_Dataset entries:_
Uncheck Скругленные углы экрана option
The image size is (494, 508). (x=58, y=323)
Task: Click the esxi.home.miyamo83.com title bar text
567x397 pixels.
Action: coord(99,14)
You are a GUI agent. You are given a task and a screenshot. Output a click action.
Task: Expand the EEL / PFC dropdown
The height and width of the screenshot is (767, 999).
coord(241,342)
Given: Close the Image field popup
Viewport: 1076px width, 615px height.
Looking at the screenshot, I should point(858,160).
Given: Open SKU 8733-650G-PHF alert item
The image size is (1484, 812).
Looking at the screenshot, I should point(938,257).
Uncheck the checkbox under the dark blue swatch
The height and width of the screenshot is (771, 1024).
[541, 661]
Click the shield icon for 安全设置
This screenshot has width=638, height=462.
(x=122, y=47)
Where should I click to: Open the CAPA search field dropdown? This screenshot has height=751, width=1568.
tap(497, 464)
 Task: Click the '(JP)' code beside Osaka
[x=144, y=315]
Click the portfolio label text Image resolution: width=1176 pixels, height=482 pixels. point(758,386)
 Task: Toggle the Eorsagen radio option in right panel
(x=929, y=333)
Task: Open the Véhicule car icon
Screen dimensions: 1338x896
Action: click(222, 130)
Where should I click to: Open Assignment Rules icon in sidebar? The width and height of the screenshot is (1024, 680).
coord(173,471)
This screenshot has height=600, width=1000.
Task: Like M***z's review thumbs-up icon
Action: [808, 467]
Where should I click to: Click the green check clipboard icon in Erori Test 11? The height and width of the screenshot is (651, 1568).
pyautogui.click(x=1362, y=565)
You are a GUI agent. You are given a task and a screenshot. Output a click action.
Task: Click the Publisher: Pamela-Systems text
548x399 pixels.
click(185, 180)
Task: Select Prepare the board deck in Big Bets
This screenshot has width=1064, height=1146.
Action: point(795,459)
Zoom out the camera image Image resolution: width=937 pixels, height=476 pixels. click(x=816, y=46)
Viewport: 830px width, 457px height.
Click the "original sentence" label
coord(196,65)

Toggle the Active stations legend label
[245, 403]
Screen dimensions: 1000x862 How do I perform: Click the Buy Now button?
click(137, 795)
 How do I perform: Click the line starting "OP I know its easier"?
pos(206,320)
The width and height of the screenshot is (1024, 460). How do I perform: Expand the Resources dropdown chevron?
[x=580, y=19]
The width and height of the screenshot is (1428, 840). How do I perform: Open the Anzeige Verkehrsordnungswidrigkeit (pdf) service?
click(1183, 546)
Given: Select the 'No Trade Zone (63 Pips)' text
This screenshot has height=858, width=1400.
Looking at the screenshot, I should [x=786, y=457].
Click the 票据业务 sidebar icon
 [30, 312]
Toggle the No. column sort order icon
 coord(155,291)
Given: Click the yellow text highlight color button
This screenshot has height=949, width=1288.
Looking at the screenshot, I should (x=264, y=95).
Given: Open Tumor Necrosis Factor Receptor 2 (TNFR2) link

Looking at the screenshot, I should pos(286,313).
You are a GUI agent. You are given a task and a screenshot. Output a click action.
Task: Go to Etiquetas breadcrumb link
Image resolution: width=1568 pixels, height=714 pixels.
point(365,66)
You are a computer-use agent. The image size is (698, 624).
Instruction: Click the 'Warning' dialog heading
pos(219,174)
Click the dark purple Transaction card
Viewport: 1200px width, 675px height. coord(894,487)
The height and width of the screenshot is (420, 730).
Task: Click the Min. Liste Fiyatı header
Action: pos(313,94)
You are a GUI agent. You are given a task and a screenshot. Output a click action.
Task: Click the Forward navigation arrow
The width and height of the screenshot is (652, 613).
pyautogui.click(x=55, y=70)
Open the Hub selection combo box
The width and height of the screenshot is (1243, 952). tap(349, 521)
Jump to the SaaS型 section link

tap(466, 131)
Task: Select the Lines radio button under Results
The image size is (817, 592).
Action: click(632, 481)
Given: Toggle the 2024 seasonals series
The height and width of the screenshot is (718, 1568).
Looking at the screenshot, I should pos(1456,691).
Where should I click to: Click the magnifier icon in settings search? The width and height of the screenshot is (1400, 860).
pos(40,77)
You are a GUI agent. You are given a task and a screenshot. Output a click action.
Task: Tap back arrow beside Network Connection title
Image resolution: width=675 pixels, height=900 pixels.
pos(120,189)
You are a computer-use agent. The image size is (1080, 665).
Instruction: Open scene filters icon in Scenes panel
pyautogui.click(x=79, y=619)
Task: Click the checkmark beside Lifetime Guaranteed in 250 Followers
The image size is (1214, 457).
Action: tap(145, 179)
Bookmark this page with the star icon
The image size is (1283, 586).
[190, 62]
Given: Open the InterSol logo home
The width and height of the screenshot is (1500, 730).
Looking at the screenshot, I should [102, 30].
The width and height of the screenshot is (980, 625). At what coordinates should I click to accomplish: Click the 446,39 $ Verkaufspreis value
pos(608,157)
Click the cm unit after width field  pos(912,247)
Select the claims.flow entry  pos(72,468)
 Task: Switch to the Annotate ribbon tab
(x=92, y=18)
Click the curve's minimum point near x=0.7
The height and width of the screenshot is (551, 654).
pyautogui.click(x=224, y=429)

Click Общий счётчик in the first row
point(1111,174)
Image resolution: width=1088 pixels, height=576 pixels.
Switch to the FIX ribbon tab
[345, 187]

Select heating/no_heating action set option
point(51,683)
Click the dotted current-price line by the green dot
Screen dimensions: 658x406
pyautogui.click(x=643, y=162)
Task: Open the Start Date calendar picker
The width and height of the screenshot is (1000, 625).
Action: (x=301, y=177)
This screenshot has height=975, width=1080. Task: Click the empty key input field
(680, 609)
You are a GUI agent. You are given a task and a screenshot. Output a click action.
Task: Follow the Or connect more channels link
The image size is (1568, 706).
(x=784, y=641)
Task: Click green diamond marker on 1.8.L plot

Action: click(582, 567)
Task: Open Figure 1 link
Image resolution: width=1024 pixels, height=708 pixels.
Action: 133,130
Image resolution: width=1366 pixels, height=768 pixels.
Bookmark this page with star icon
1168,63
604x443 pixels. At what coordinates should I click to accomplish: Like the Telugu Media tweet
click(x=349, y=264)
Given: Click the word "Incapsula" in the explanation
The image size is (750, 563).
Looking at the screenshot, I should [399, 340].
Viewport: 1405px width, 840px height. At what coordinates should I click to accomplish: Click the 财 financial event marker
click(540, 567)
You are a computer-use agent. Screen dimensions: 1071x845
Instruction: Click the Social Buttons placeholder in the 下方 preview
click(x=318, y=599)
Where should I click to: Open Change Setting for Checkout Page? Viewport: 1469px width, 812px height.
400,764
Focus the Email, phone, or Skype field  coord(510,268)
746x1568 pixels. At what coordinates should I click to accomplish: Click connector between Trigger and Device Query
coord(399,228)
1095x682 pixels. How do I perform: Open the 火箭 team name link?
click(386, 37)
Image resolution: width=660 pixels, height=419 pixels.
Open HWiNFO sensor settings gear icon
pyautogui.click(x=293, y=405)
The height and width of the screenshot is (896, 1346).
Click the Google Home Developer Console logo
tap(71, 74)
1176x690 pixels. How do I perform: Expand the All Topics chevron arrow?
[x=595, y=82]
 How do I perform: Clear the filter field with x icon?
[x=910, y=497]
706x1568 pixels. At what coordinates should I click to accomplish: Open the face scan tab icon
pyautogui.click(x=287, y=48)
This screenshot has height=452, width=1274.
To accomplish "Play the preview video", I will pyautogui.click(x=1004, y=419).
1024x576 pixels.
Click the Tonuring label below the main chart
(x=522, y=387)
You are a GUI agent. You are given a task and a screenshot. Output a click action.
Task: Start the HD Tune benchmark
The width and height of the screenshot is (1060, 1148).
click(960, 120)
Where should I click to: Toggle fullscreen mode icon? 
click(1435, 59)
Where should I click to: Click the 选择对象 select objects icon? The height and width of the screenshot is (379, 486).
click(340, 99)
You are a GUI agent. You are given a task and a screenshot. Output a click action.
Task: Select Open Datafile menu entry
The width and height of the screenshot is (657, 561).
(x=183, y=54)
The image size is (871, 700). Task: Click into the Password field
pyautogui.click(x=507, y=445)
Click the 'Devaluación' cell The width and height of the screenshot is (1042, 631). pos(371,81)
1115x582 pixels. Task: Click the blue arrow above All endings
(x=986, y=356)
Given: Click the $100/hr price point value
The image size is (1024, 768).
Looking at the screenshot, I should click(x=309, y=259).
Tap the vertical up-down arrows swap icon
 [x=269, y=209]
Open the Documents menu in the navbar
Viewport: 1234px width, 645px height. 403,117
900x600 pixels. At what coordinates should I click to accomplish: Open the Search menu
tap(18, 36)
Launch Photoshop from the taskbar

_Task to complete:_ Return every line in the records that includes the string "computer".

_Task response:_
You are a computer-use agent. The image size is (698, 624).
You are a computer-use agent. The image size is (1080, 665).
You are a computer-use agent. Screen dimensions: 1071x845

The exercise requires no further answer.